Karnataka Bharatiya Janata Party’s official twitter handle and Nalinkumar Kateel its president had tweeted private information of the Muslim girls from Udupi

BJP

Karnataka Bharatiya Janata Party’s (BJP) official twitter handle and that of its senior functionary Nalinkumar Kateel who is the president of BJP Karnataka and Member of Parliament from Dakshina Kannada constituency, shared private information of the Muslim girls from Udupi. This included the residential addresses, age, etc. of these minor girls who had approached the Karnataka High Court against the ban on wearing hijabs in classrooms. This has put them in real dangerous, even as scores of Muslim girl students continue to be targeted, and discriminated against at educational institution across the state. 

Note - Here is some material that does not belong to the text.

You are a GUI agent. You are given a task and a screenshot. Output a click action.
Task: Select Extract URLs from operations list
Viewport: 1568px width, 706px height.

The party had stated the students were “minors” and had tweeted, “Five of the students involved in #HijabRow are minors. Don’t CONgress leaders Sonia, Rahul & Priyanka have any guilt for using minor girls to stay relevant in politics? How low will they stoop to win elections? Is this what “Ladki hoo lad sakti hoon” means, @priyankagandhi?” 

Attached were the personal details of the girls from Udupi, who had filed petitions in the High Court. It is prohibited to divulge a minor’s identity under Section 74 of the Juvenile Justice Act, 2015, Section 23 of the Protection of Children from Sexual Offences (POCSO) Act, 2012, and Section 288A of the Indian Penal Code (IPC). Luckily both tweets were flagged by concerned citizens and activists and taken down, but screengrabs (with vital data censored) showcase how things could have gone badly had the tweets not been deleted.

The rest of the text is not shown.